An exact copy is all that is wanted: the lines from the one with "Task: Open the 币种 USDT currency dropdown" through the end of the listing below, both included, minus any pictures.
—————
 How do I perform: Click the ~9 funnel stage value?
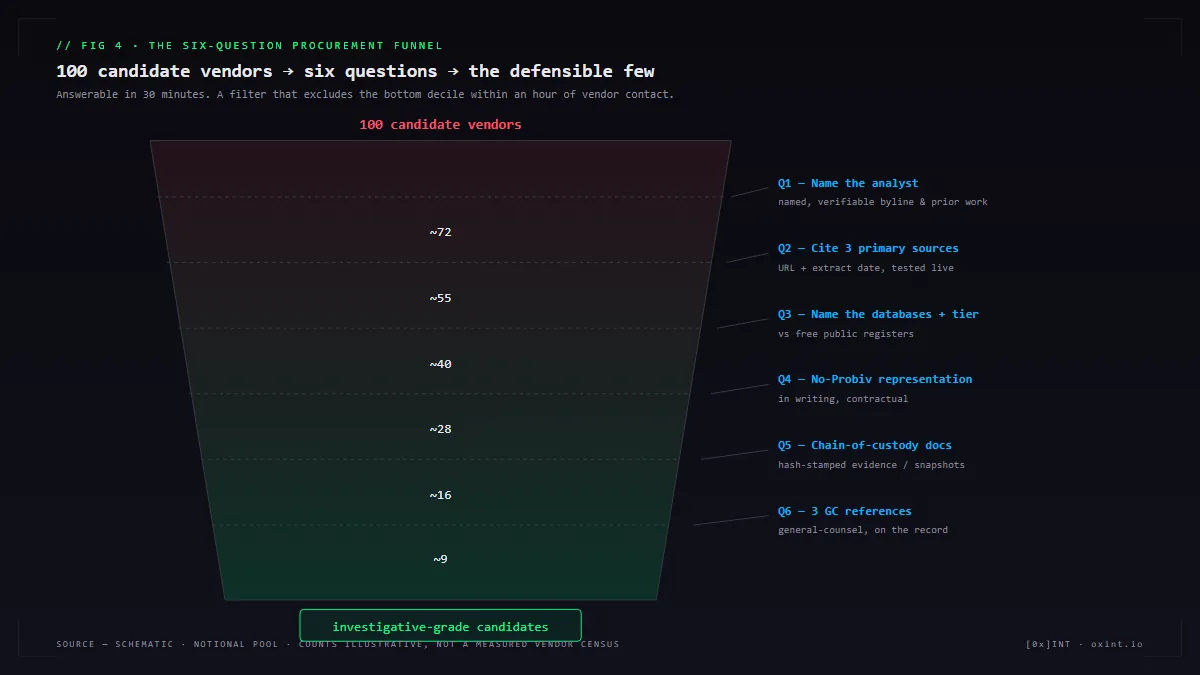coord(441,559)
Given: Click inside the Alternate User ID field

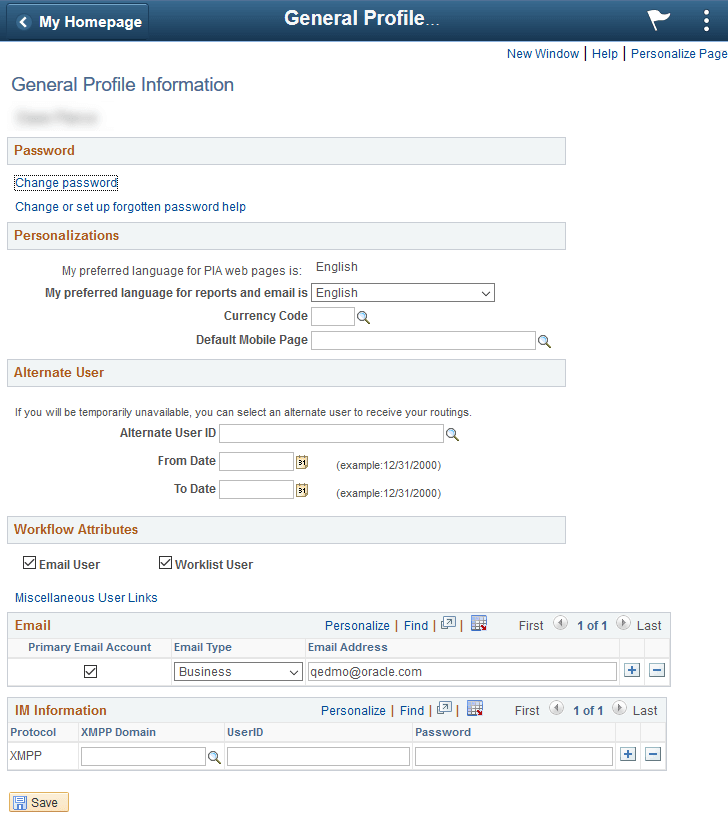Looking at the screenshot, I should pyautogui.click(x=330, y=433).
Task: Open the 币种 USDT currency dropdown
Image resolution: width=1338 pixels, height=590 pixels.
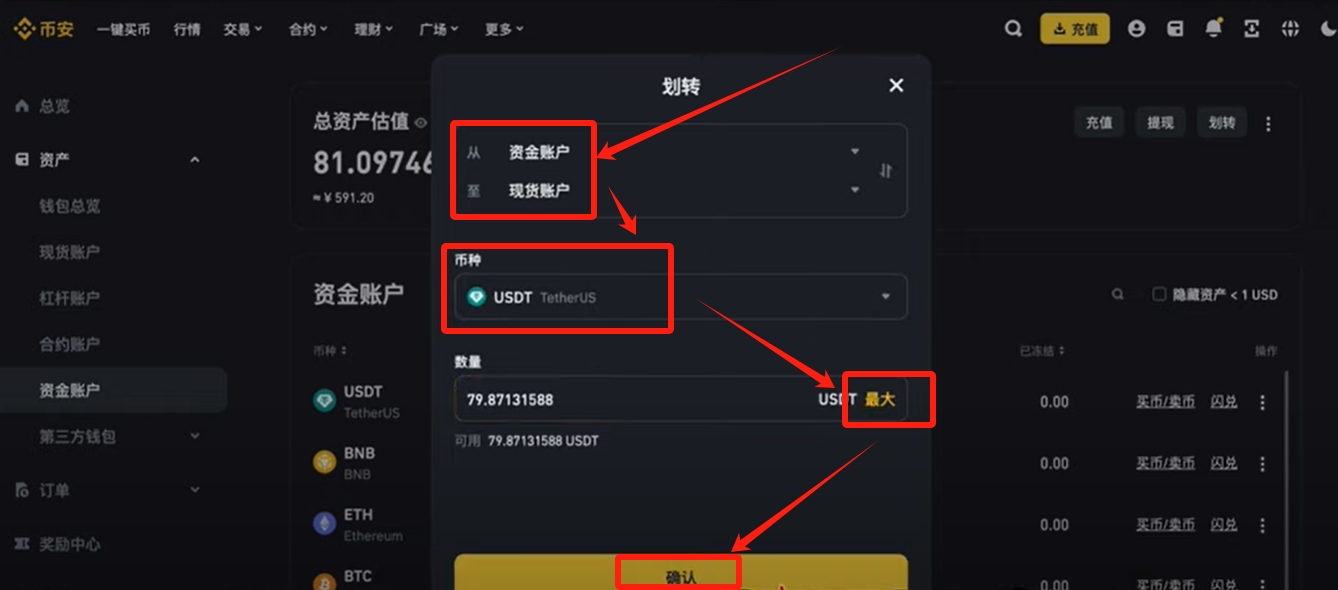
—————
= TASK RESULT =
Task: Open the 币种 USDT currency dropdown
Image resolution: width=1338 pixels, height=590 pixels.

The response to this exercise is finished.